Vom Eise befreit sind Rasen und Ränge, durch des Frühlings holden belebenden Blick – und am Sonntag um 14 Uhr ist doch die allerbeste Fußballzeit? Nein, nicht am Ostersonntag!

Auch als Atheist darf ich hier mal ohnmächtige Schauer körnigen Eises in Richtung des Verbandes senden und sagen, dass das eine absolut unchristliche Anstoßzeit ist. Es gibt keinen vernünftigen Grund, warum nicht nur die Fußball-Profis und deren Betreuerstäbe, sondern auch die Angestellten im Stadion, die Polizisten zur Absicherung des Spiels und natürlich nicht zuletzt die Fans ausgerechnet diesen Tag in einem Fußballstadion verbringen müssen.

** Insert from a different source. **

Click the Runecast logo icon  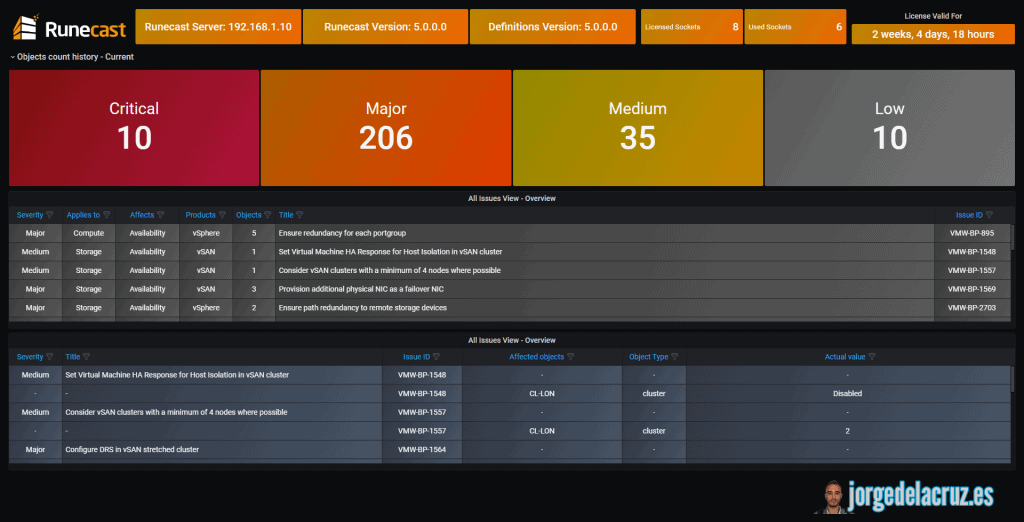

Die Überkommerzialisierung dieses Volkssports kennt keine Grenzen. Der DFB und der übertragende Sender MagentaSport erkennen nicht, wann einfach mal genug ist. Am Sonntag gilt für mich: Nur beim Familienfest grünet Hoffnungsglück – und nicht in irgendeinem Abstiegskampf.

Und deshalb werde ich auch mit reichlich österlichem Mitgefühl den RUNDSCHAU-Liveticker von meinem Kollegen Frank Noack lesen. Denn die mehr als 500 Kilometer lange Dienstreise ins so verdammt weit entfernte Lotte ist am Sonntag für ihn alles andere als ein entspannter Osterspaziergang.